Among the lines below, the one containing "[Laden im App Store] (176, 2296)" opens the range and the one containing "[Suivez sur Facebook] (80, 2373)" closes it. Print that range exactly, without the pictures.

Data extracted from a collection
----------

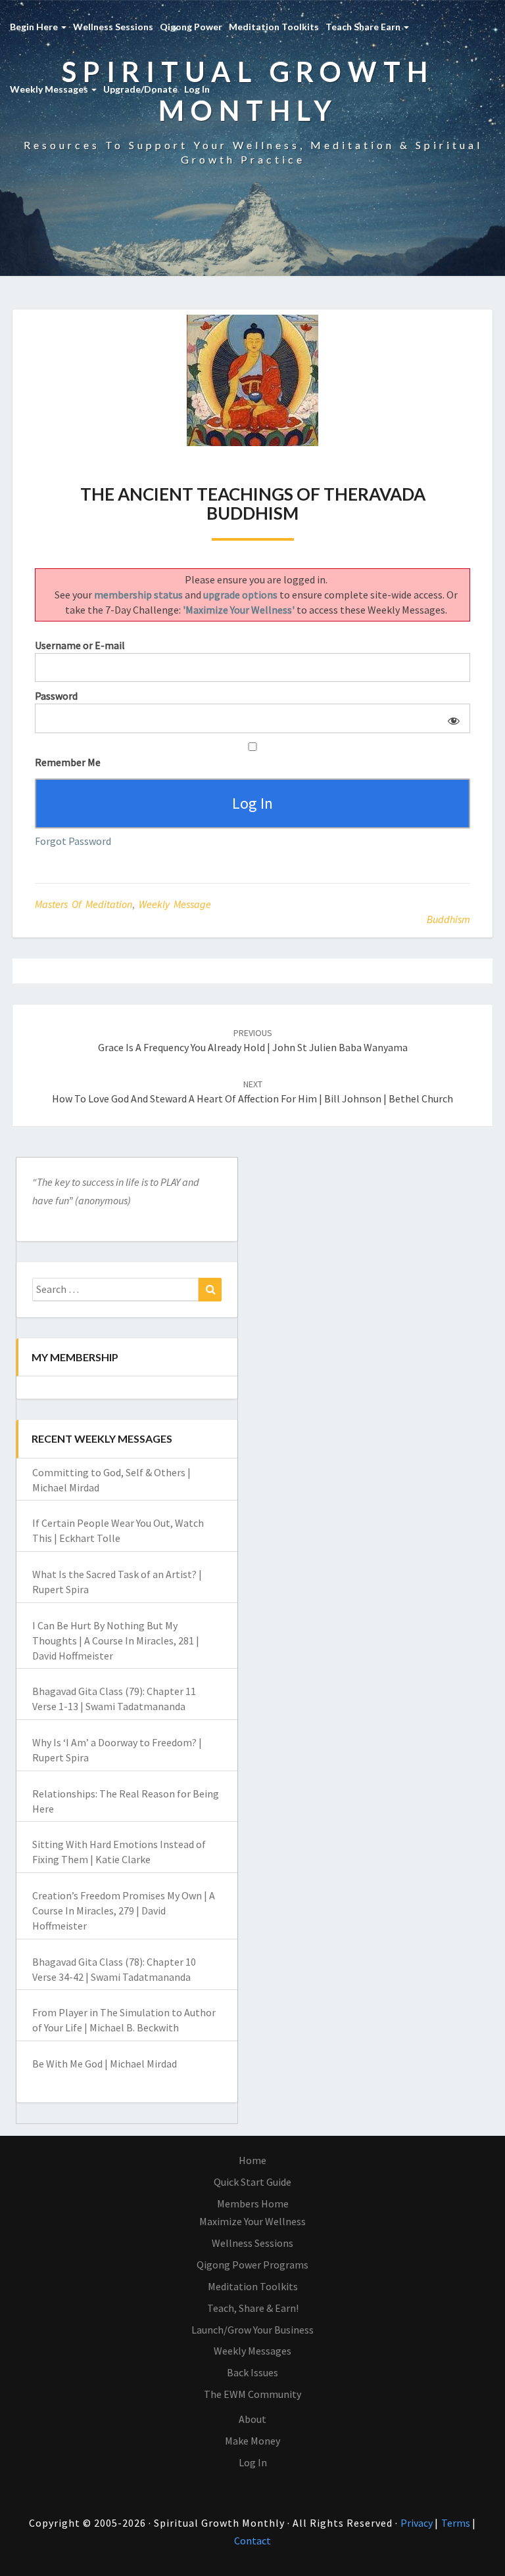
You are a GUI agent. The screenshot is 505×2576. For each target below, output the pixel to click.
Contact (252, 2540)
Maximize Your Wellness (252, 2221)
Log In (197, 89)
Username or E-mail (80, 645)
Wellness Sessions (113, 26)
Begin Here (35, 26)
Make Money (252, 2440)
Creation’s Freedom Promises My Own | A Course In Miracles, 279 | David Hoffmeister (123, 1910)
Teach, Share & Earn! (253, 2308)
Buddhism (448, 919)
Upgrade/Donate (140, 89)
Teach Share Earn (363, 26)
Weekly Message (175, 904)
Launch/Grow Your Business (252, 2329)
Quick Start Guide (252, 2181)
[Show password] (451, 718)
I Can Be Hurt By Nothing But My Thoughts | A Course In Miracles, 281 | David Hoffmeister (115, 1640)
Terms (456, 2522)
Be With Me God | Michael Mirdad (104, 2063)
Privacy (417, 2522)
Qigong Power (191, 26)
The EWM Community (252, 2394)
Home (252, 2160)
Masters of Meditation (83, 904)
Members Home (253, 2203)
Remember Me (68, 762)
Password (56, 695)
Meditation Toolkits (274, 26)
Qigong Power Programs (252, 2264)
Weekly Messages (50, 89)
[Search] (210, 1289)
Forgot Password (73, 840)
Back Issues (252, 2372)
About (252, 2419)
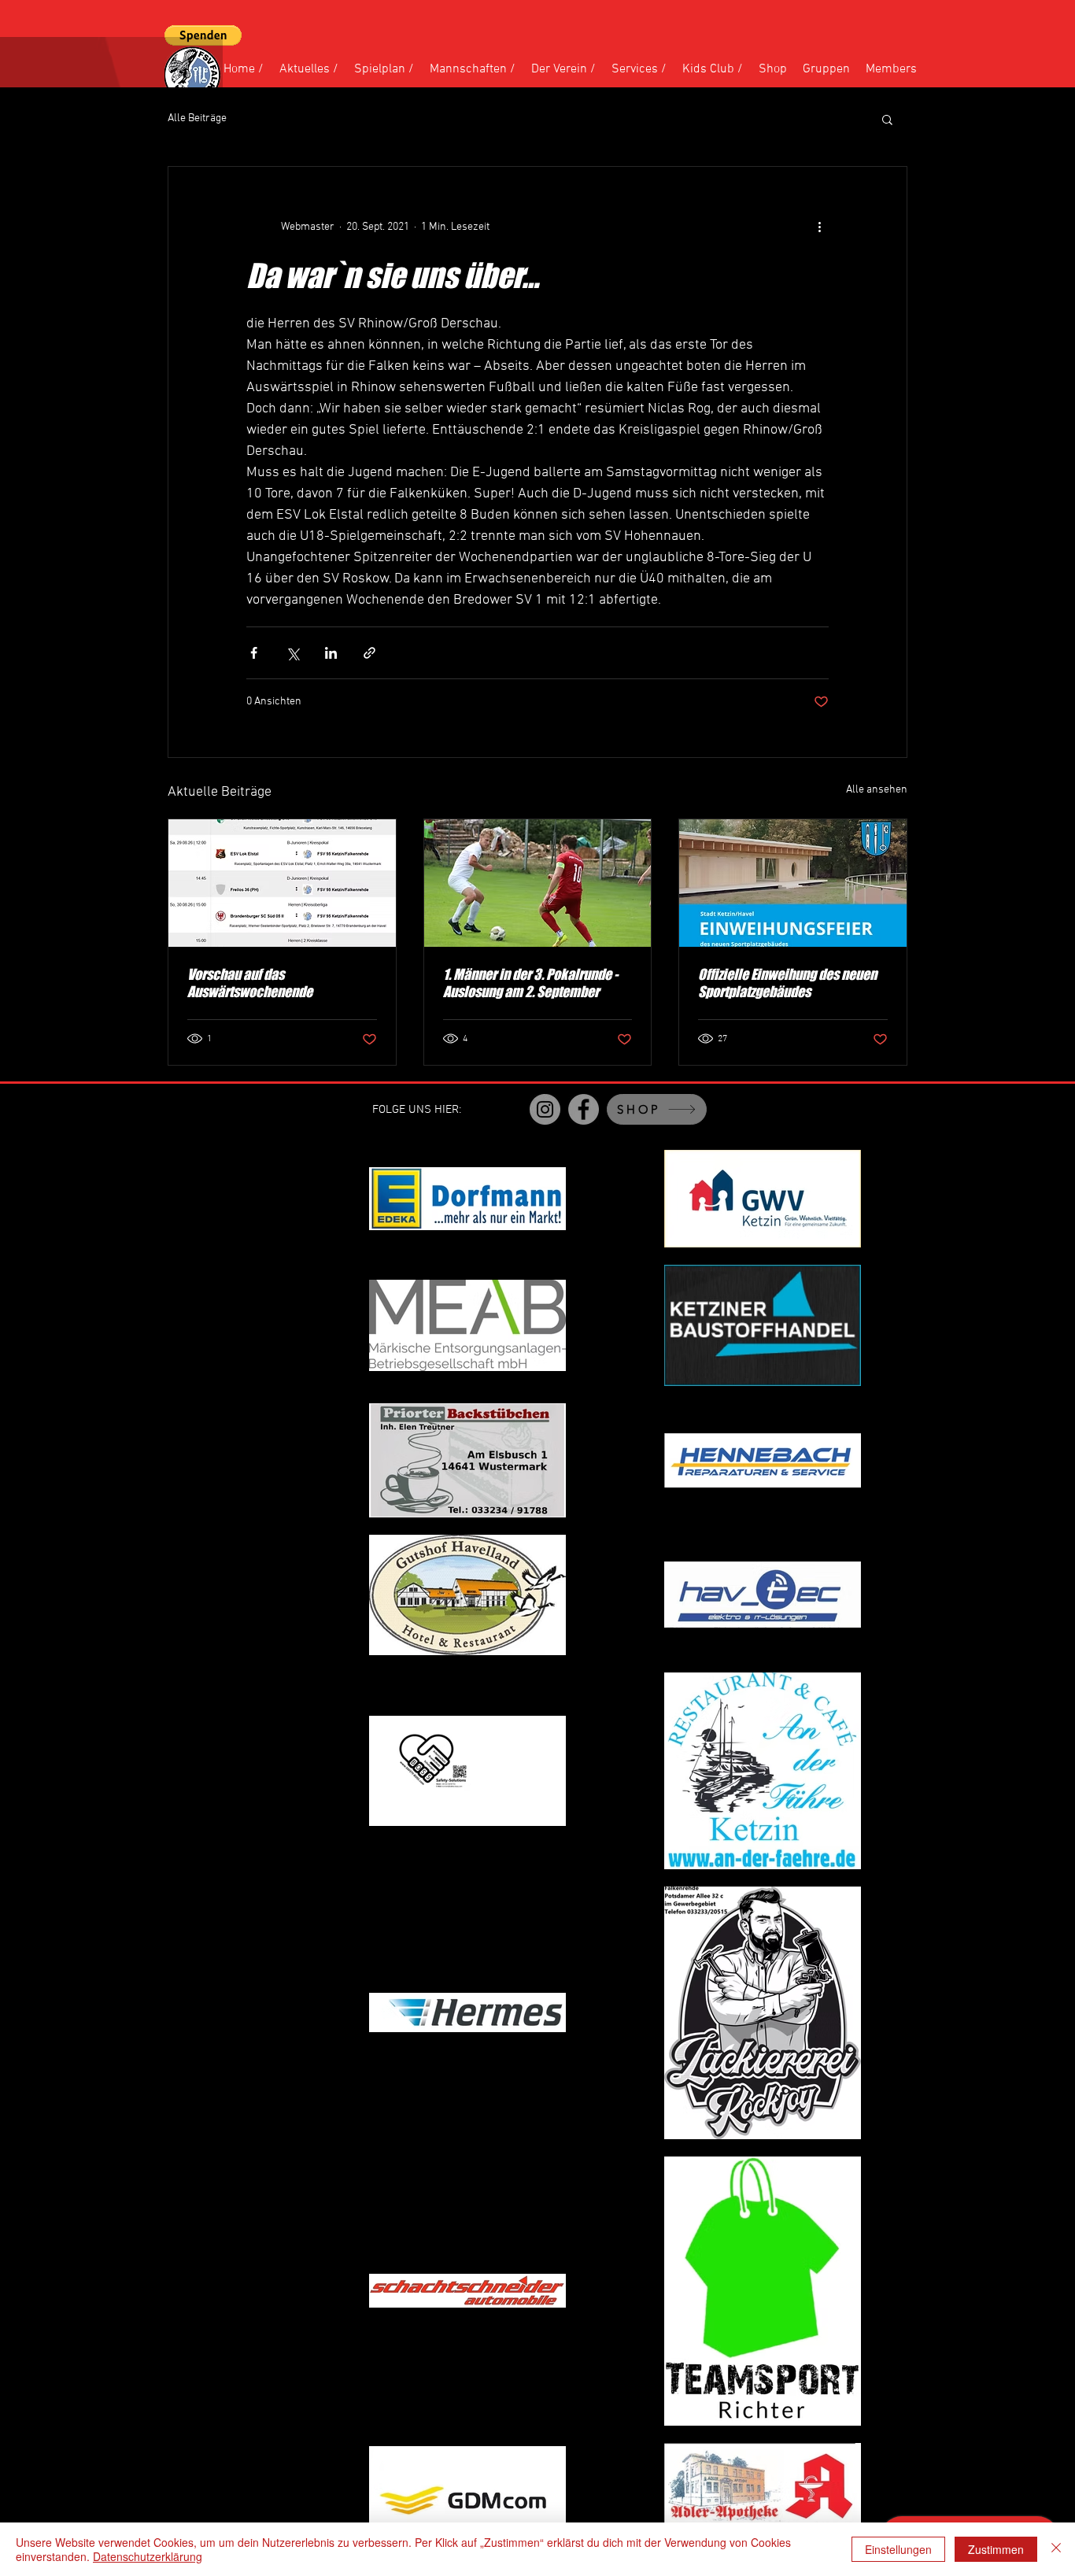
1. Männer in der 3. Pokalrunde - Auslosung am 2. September (530, 983)
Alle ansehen (876, 789)
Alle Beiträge (197, 118)
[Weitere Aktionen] (819, 226)
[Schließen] (1056, 2549)
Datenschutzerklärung (147, 2556)
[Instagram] (545, 1109)
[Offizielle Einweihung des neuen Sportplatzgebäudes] (793, 883)
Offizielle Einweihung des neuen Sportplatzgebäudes (787, 983)
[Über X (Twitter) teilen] (292, 652)
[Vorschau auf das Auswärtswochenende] (282, 883)
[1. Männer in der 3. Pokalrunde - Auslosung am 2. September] (538, 883)
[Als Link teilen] (369, 652)
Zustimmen (996, 2549)
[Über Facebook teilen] (253, 652)
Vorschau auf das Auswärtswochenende (249, 983)
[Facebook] (583, 1109)
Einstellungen (898, 2549)
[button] (203, 35)
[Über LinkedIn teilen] (330, 652)
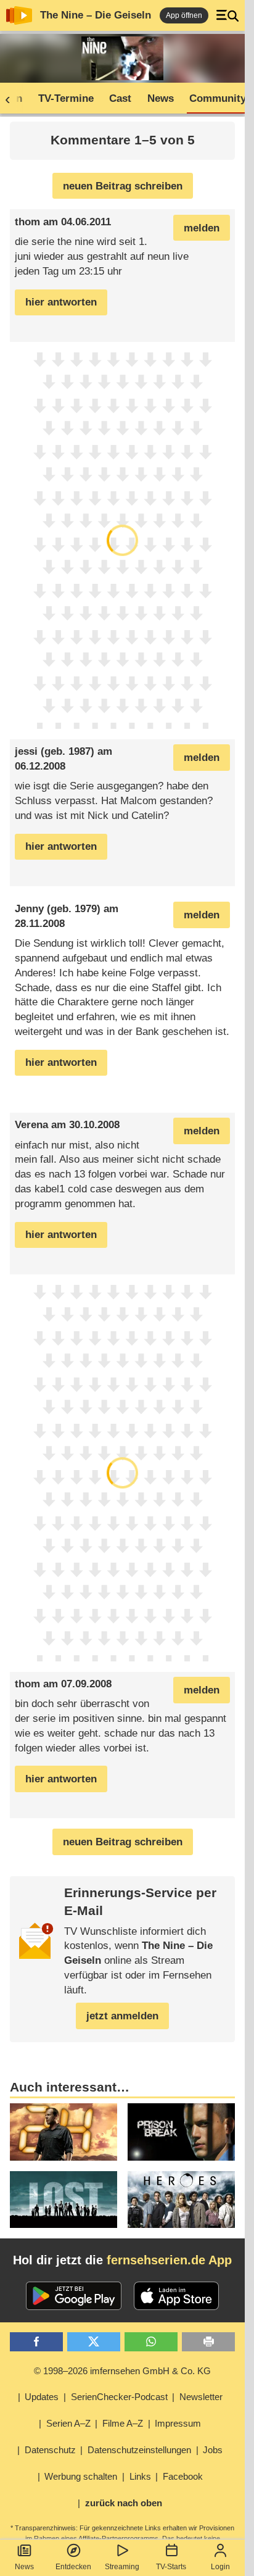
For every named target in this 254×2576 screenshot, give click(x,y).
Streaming (122, 2566)
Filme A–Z (122, 2423)
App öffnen (184, 15)
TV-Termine (66, 98)
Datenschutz (50, 2450)
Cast (120, 98)
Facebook (183, 2476)
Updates (42, 2396)
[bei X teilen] (93, 2341)
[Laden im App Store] (176, 2296)
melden (201, 228)
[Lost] (63, 2200)
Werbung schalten (80, 2476)
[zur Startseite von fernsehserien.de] (19, 15)
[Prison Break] (181, 2132)
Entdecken (73, 2566)
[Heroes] (181, 2200)
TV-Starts (171, 2566)
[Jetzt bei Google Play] (73, 2296)
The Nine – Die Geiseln (95, 15)
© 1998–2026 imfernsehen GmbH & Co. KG (122, 2371)
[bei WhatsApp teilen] (151, 2341)
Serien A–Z (68, 2423)
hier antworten (61, 302)
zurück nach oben (123, 2503)
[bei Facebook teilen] (36, 2341)
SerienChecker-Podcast (119, 2396)
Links (140, 2476)
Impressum (178, 2423)
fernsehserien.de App (169, 2260)
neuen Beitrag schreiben (122, 186)
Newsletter (201, 2396)
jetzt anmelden (122, 2016)
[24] (63, 2132)
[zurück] (11, 99)
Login (220, 2566)
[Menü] (227, 15)
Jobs (213, 2450)
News (24, 2566)
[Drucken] (208, 2341)
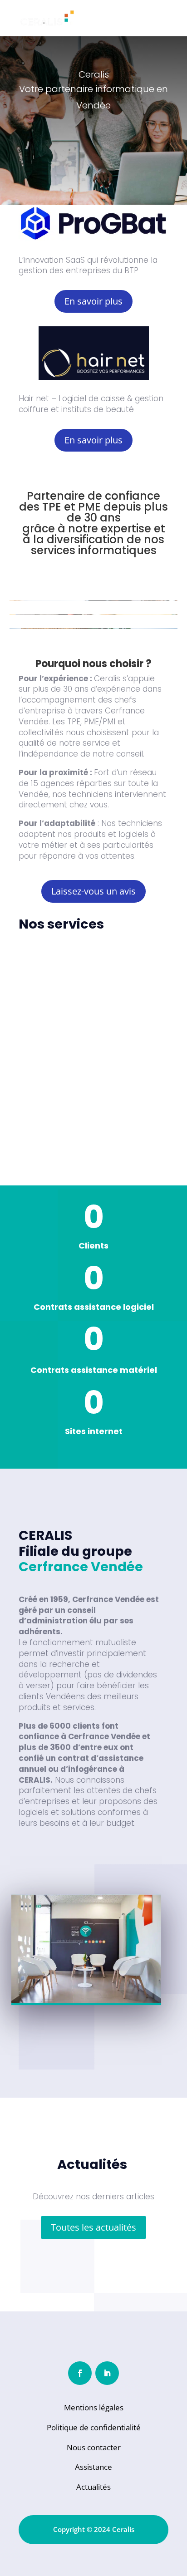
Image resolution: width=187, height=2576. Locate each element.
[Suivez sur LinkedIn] (107, 2373)
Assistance (93, 2467)
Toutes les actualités (93, 2227)
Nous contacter (94, 2447)
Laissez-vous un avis (93, 891)
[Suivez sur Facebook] (80, 2373)
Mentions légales (93, 2407)
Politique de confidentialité (94, 2427)
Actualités (93, 2487)
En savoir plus (93, 301)
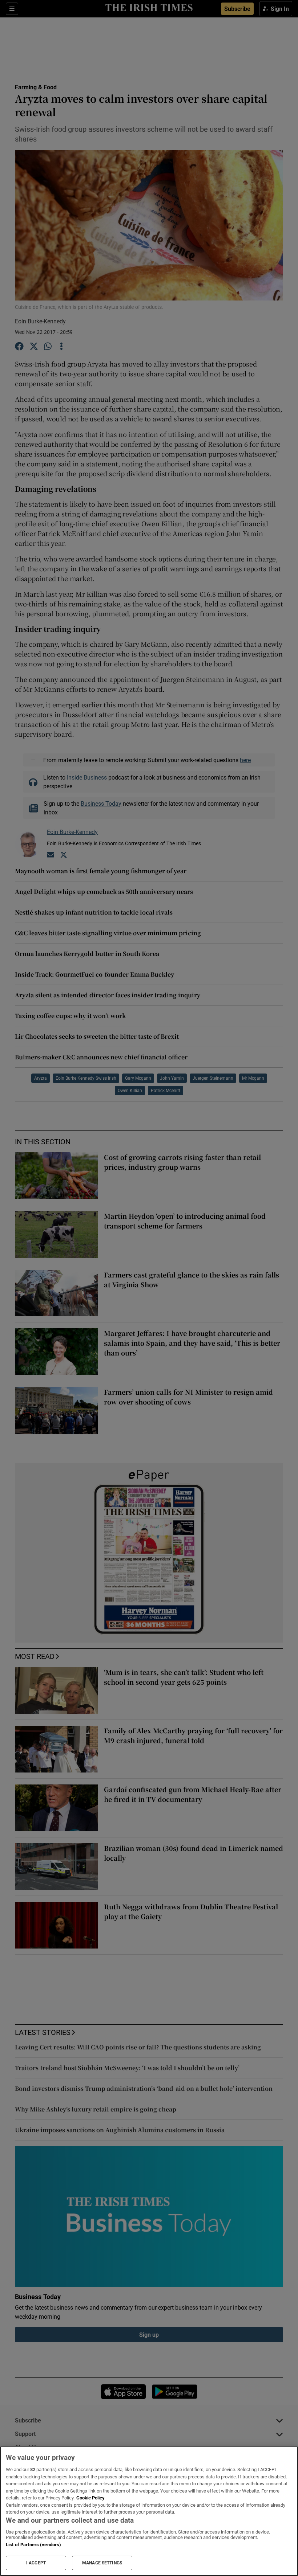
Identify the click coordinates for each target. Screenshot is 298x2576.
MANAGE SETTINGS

----------

EXERCISE OUTPUT:
[Laden im App Store] (176, 2296)
melden (201, 228)
[Lost] (63, 2200)
Werbung schalten (80, 2476)
[zur Startseite von fernsehserien.de] (19, 15)
[Prison Break] (181, 2132)
Entdecken (73, 2566)
[Heroes] (181, 2200)
TV-Starts (171, 2566)
[Jetzt bei Google Play] (73, 2296)
The Nine – Die Geiseln (95, 15)
© 1998–2026 imfernsehen GmbH & Co. KG (122, 2371)
[bei WhatsApp teilen] (151, 2341)
Serien A–Z (68, 2423)
hier antworten (61, 302)
zurück nach oben (123, 2503)
[bei Facebook teilen] (36, 2341)
SerienChecker-Podcast (119, 2396)
Links (140, 2476)
Impressum (178, 2423)
fernsehserien.de App (169, 2260)
neuen Beitrag schreiben (122, 186)
Newsletter (201, 2396)
jetzt anmelden (122, 2016)
[24] (63, 2132)
[zurück] (11, 99)
Login (220, 2566)
[Menü] (227, 15)
Jobs (213, 2450)
News (24, 2566)
[Drucken] (208, 2341)
Image resolution: width=187, height=2576. Locate each element.
[Suivez sur LinkedIn] (107, 2373)
Assistance (93, 2467)
Toutes les actualités (93, 2227)
Nous contacter (94, 2447)
Laissez-vous un avis (93, 891)
[Suivez sur Facebook] (80, 2373)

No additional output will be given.